3.3. Species Distribution Model—Extreme Climate Change Scenario

The current distribution model of monarch butterfly overwintering locations (Figure 4a), using WorldClim 2.0 layers, projected from the RCP6.0 base model, beta of 0.2, and January minimum temperature, and February precipitation (both exclusion methods converge), is essentially the coastal distribution in Figure 2a–c and Figure 3a. High probability sites are adjacent to the coastline and to a lesser degree in coastal valleys (Figure 4a). This result is less specific than Figure 2, given a reduction to two variables [36]. In contrast to Figure 4a, the probability of occurrence of suitable overwintering conditions in the 2050 projection of the RCP6.0 scenario (Figure 4b) substantially shifts the probability of occurrence geographically. The lowest probability of occurrence of the overwintering habitat is along the Western coastline, associated coastal valleys, and some interior mid elevation slopes in Santa Barbara County (Figure 4b). The positive correlation between elevation and probability of occurrence seen in Figure 3b,c is not present. Instead, higher probability sites are along the ridgeline of coastal ranges (first range North of the ocean Figure 4b,c), lower on intervening valleys (Figure 4b,c) and mid-elevation slopes (Figure 4b,c), and highest at the very highest elevations (Figure 4b,c) in the county.
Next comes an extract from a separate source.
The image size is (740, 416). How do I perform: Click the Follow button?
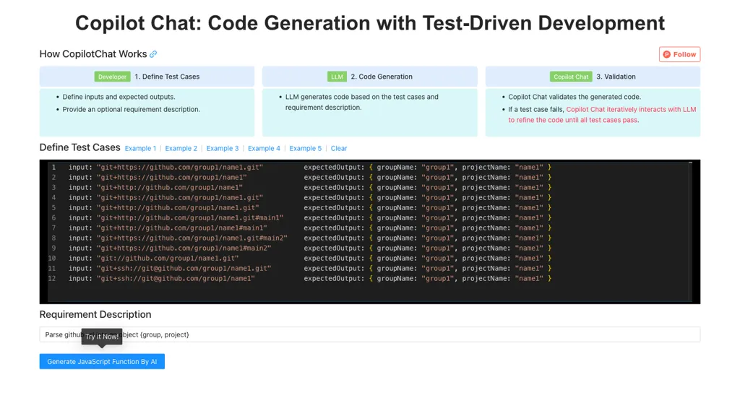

This model is essentially bimodal, with highest probability sites being isolated in the center, surrounded by low probability sites, and surrounded by higher probability sites creating a ring. In addition to the geographic shift, the total area in Santa Barbara County with a high probability of presence increases in this 2050 projection (i.e., more area in Figure 4b at higher probability than in Figure 4a), though highest probabilities are concentrated at mountain top sites (Figure 4b). The RPC6.0 pathway is less likely, reflecting a future without any emissions policies [49]. Thus, only in theory, or sad state of global affairs, would we predict such an extreme geographic shift.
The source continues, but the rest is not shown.